Das Team um Broglio schaute nun auch nach subtilen motorischen Veränderungen bei 224 College-Athleten. Von diesen hatte 62 in der Vergangenheit eine oder mehrere Gehirnerschütterungen erlitten.

Schlechtere Werte im Gleichgewichtstest

In einem Gleichgewichtstest zeigten die Studenten mit Gehirnerschütterungen um 16,5 Prozent schlechtere Werte beim medio-lateralen Gleichgewicht und um 29 Prozent schlechtere Werte bei der anterior-posterioren Balance - verglichen mit Sportlern ohne vergleichbare Traumata.

Bei einer anderen Gleichgewichtsübung mussten die Probanden eine bestimmte Strecke über Hindernisse laufen.

Dabei standen solche mit Gehirnerschütterungen in der Vergangenheit beim Test signifikant häufiger auf zwei Beinen und deutlich seltener auf einem Bein als Sportler in der Kontrollgruppe - auch dies deutet auf einen beeinträchtigten Gleichgewichtssinn.

Broglio und seine Mitarbeiter weisen darauf hin, dass Veränderungen in ähnlichen Bereichen auch bei Patienten mit leichter kognitiver Einschränkung beobachtet werden, wenn sie Morbus Alzheimer entwickeln.
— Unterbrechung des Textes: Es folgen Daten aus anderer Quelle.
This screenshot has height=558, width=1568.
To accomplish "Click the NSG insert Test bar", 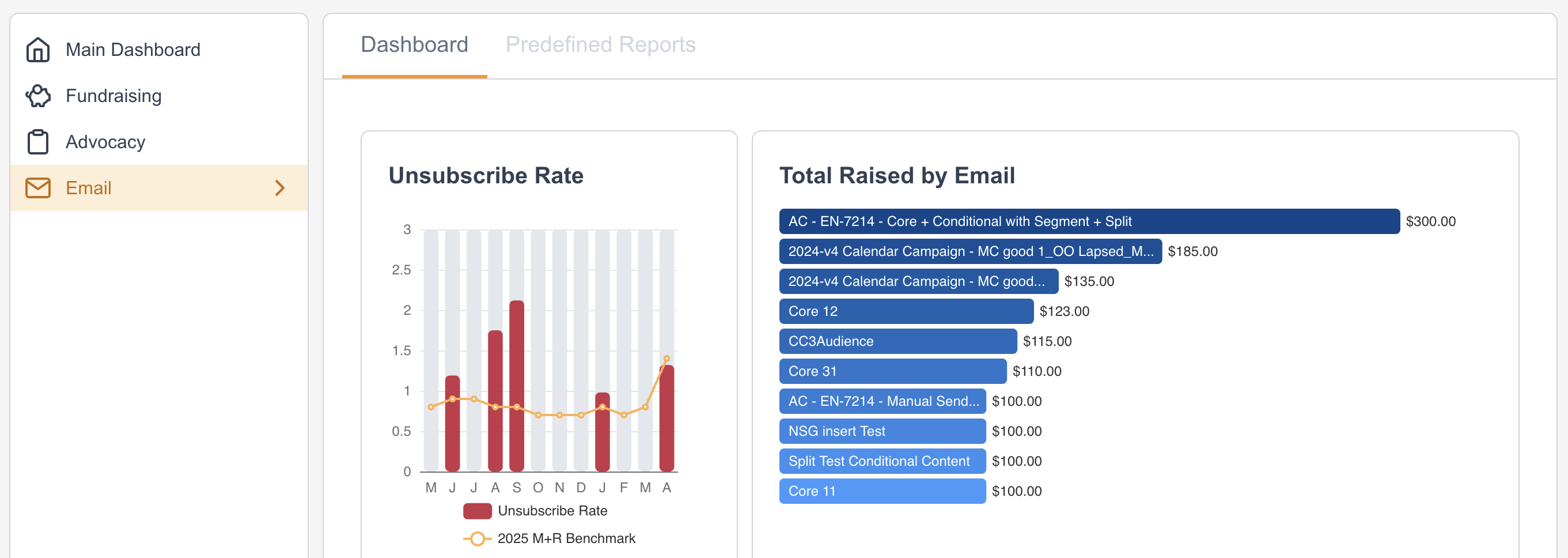I will pos(881,431).
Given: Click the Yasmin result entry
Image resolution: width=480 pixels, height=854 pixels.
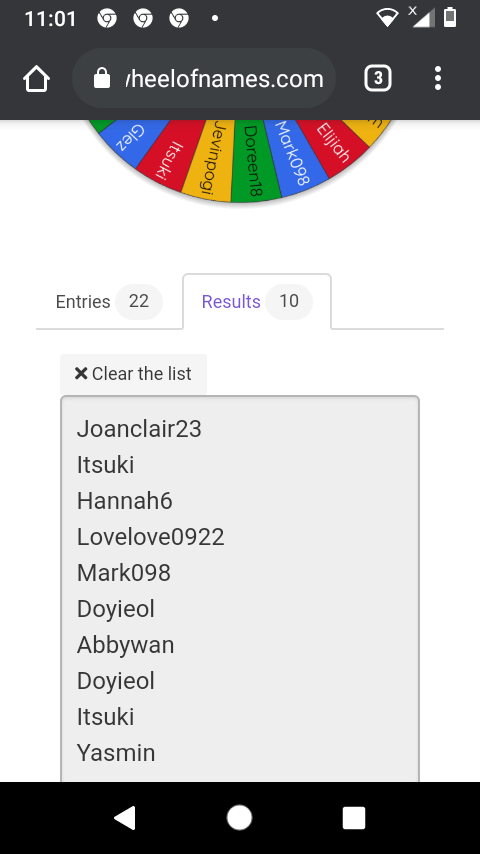Looking at the screenshot, I should tap(116, 753).
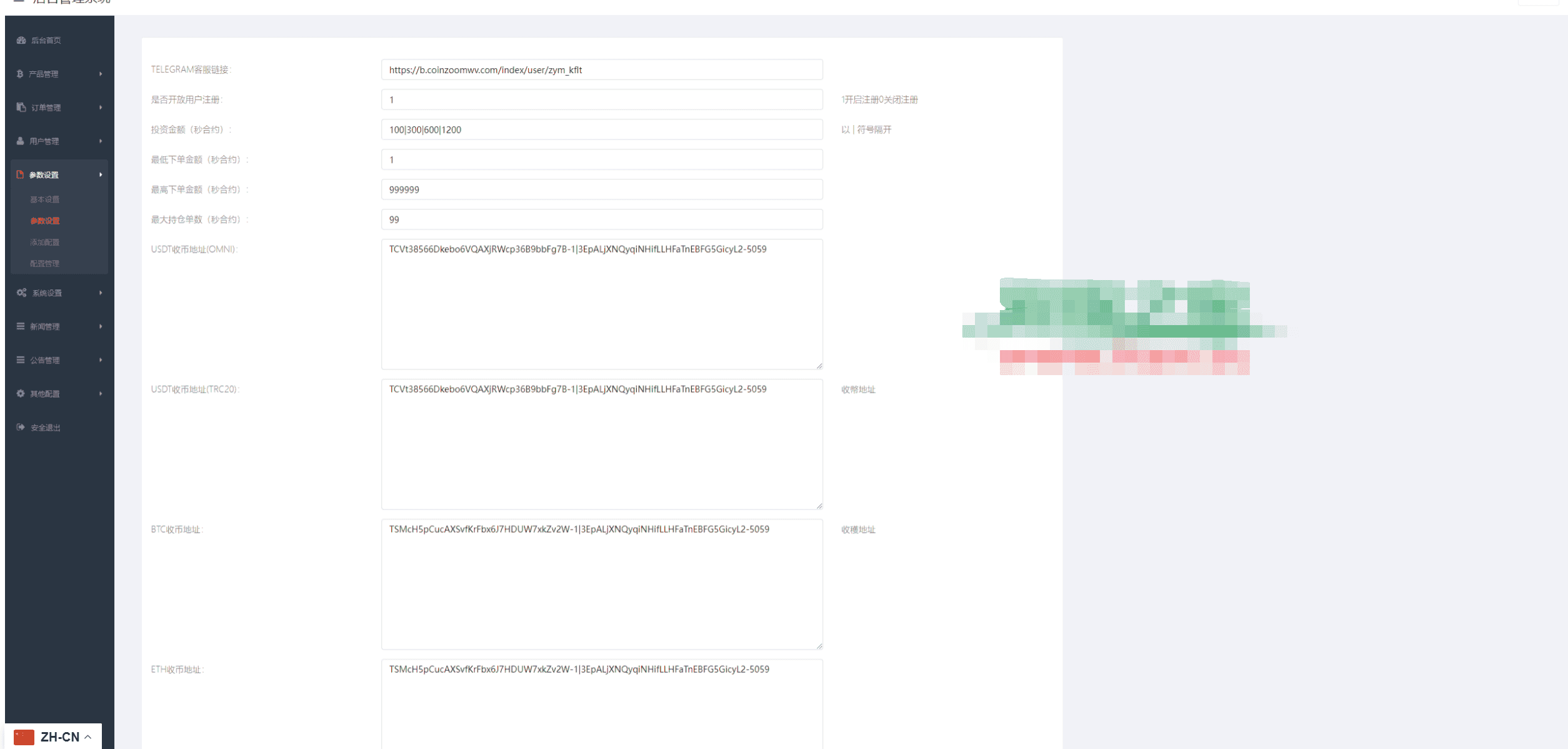
Task: Open the 基本设置 submenu item
Action: click(x=45, y=199)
Studien hätten zudem ergeben, dass ehemalige Rugby-Spieler ein deutlich erhöhtes Risiko für einen frühen Alzheimerbeginn haben - bei dieser Sportart geht es bekanntermaßen sehr rau zu.

Es könne also sein, dass die gemessenen kognitiven und motorischen Veränderungen, die in jungen Jahren nicht klinisch relevant sind, dies mit dem Altern werden.

Gehirnerschütterung - eine Verletzung mit Nachspiel

"Eine Gehirnerschütterung kann nicht länger als vorübergehende Verletzung ohne Nachspiel betrachtet werden", schreibt Broglio. Auf der anderen Seite führten ein paar Gehirnerschütterungen auch nicht zwangsläufig zu Alzheimer.

Der Sportmediziner geht von einer kumulativen Wirkung aus: Jede Gehirnerschütterung erhöht demnach das Risiko für eine neurodegenerative Erkrankung - und möglicherweise sind auch weniger harte Schläge dazu schon in der Lage.

Manche Gehirne seien aber so robust, dass ihre Träger trotz zahlreicher Traumata kognitiv gesund altern, andere reagierten dagegen sehr empfindlich auf die Erschütterungen.